Repurposing of Synaptonemal Complex Proteins for Kinetochores in Kinetoplastida

Abstract

AbstractChromosome segregation in eukaryotes is driven by a macromolecular protein complex called the kinetochore that connects centromeric DNA to microtubules of the spindle apparatus. Kinetochores in well-studied model eukaryotes consist of a core set of proteins that are broadly conserved among distant eukaryotic phyla. In contrast, unicellular flagellates of the class Kinetoplastida have a unique set of kinetochore components. The evolutionary origin and history of these kinetochores remains unknown. Here, we report evidence of homology between three kinetoplastid kinetochore proteins KKT16–18 and axial element components of the synaptonemal complex, such as the SYCP2:SYCP3 multimers found in vertebrates. The synaptonemal complex is a zipper-like structure that assembles between homologous chromosomes during meiosis to promote recombination.

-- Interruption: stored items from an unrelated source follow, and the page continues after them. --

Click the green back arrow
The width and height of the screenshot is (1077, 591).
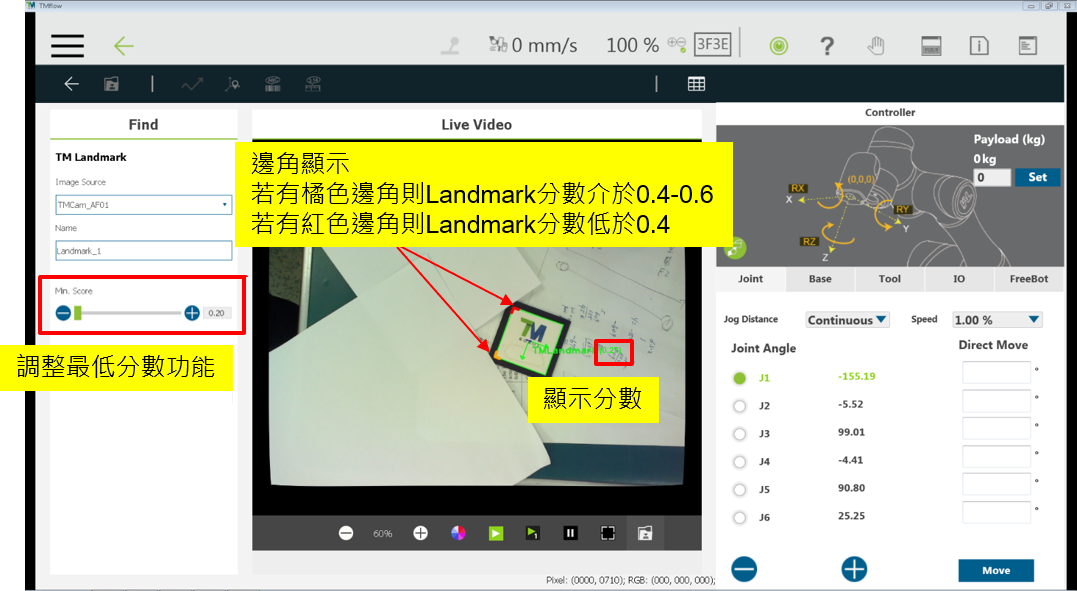tap(123, 46)
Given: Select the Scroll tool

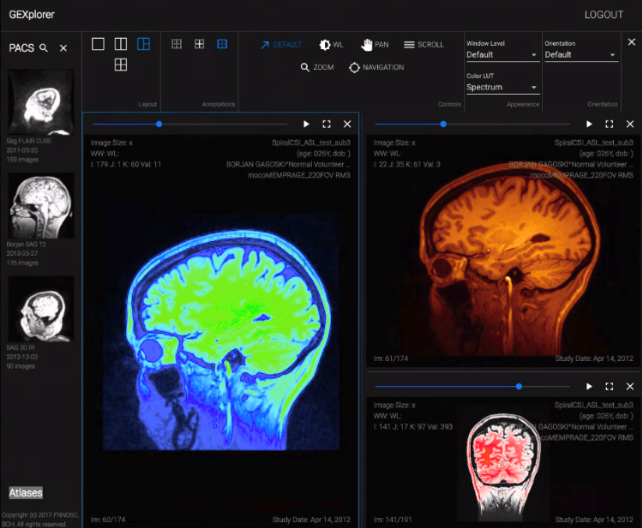Looking at the screenshot, I should 424,45.
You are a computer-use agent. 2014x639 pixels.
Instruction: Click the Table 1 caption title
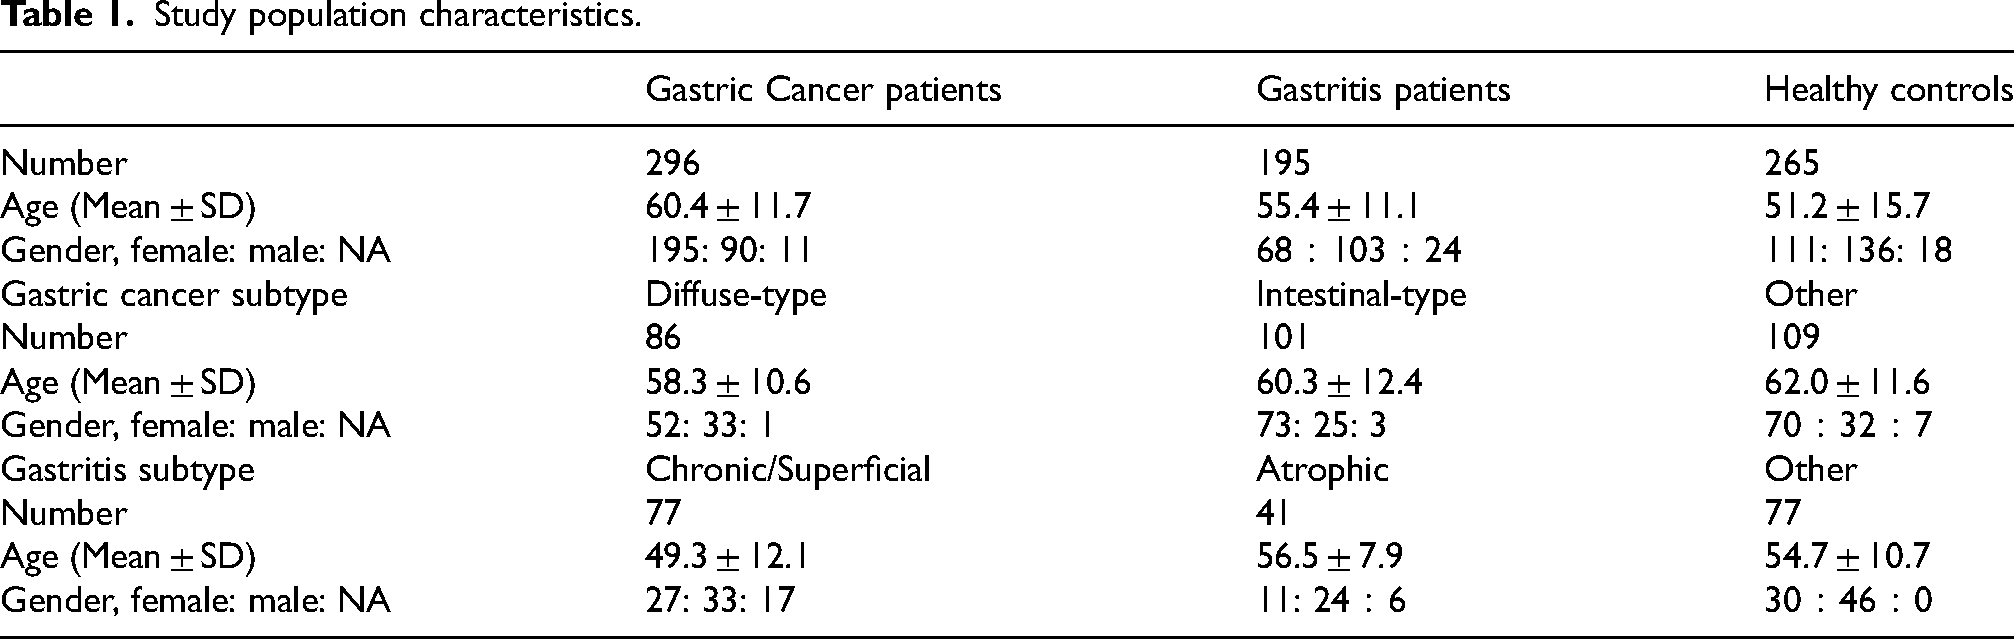pos(320,16)

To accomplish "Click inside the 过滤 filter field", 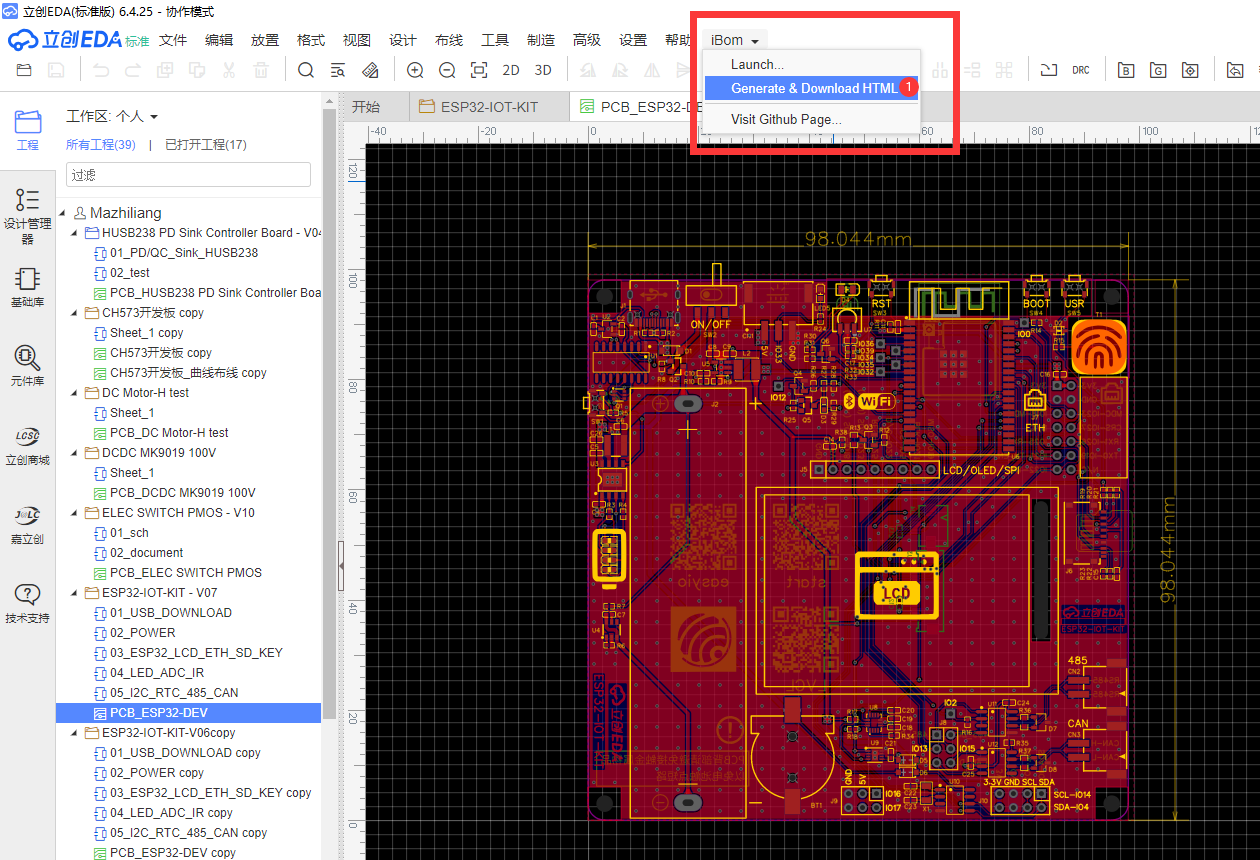I will 188,174.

Using a sensitive homology detection protocol, we identify divergent orthologues of SYCP2:SYCP3 in most eukaryotic supergroups including other experimentally established axial element components, such as Red1 and Rec10 in budding and fission yeast, and the ASY3:ASY4 multimers in land plants. These searches also identify KKT16–18 as part of this rapidly evolving protein family. The widespread presence of the SYCP2-3 gene family in extant eukaryotes suggests that the synaptonemal complex was likely present in the last eukaryotic common ancestor. We found at least twelve independent duplications of the SYCP2-3 gene family throughout the eukaryotic tree of life, providing opportunities for new functional complexes to arise, including KKT16–18 in Trypanosoma brucei. We propose that kinetoplastids evolved their unique kinetochore system by repurposing meiotic components of the chromosome synapsis and homologous recombination machinery that were already present in early eukaryotes.